Biology

Florida Coasts are Currently being Overwhelmed by Dead, Rotting, Stinky Fish

Florida Coasts are Currently being Overwhelmed by Dead, Rotting, Stinky Fish

The Tampa Bay of Florida has long been home to some amazing biodiversity, with abundant mudflats, mangrove wetlands, and tidal channels. When climate change and human settlement took their toll, in the 18th century, there were so many fish in its waters that they overtook boats. This summer, the bay has been flooded with fish again – but with a really deadly twist. Since the end of June, 600 tons of dead, rotten marine life have washed up on local beaches – and officials aren’t sure why.

“The bay is really hurting right now,” Maya Burke, assistant director of the Tampa Bay Isturia program, told NPR. “Above and below the food chain, it’s a significant number of fun fish, from small predatory fish to tarpon, manatis, and dolphins. By 2021, Florida has already lost more manites than any other year on record, with algae probably the culprit. The same is true for fish that enjoy fish in the same way.
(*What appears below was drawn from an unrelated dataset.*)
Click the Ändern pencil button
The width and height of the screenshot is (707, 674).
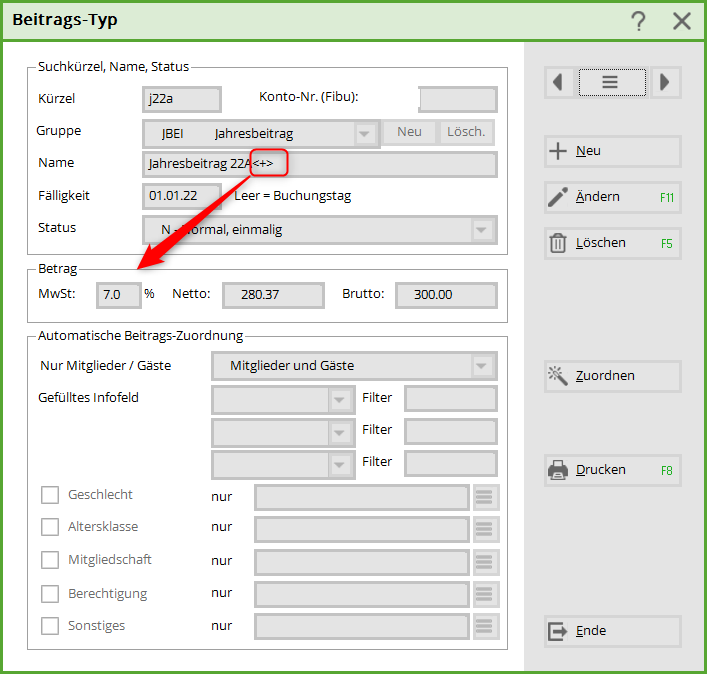click(612, 197)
The Florida “red tide” comes across the state’s bay coast once a year when microscopic algae Karenia bravis “blooms” – releasing a powerful neurotoxin. It has always been in Florida, but the hot water burning in the climate crisis has meant who in recent decades. The population of Bravis has grown. For the human inhabitants of Tampa Bay, which means a trip to the emergency room for coughs, sneezes, and extreme cases? But it is also deadly to local wildlife. Still, this year has been particularly bad – and not just because of the stench. The timing is all wrong, local experts say: usually, the red tide doesn’t come from the coast until after the end of the year, Robert Weisberg, a professor at the University of South Florida Physical Oceanography, told the Temp Bay Times.
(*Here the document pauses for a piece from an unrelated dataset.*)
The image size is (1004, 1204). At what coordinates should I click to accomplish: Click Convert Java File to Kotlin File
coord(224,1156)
Worse: The results from his lab, which predicts the movement of the red tide, suggest that the phenomenon has not been going anywhere for some time. “Diagnosis is not all good,” he said. While we know that the Red Tide is to blame for the genocide, it is clear that the Red Tide is less to blame. Water samples from local Pinellas County registered a red tide concentration 17 times higher than the level considered “high,” but Burke said scientists have yet to find a “smoking gun” for the unusual flower.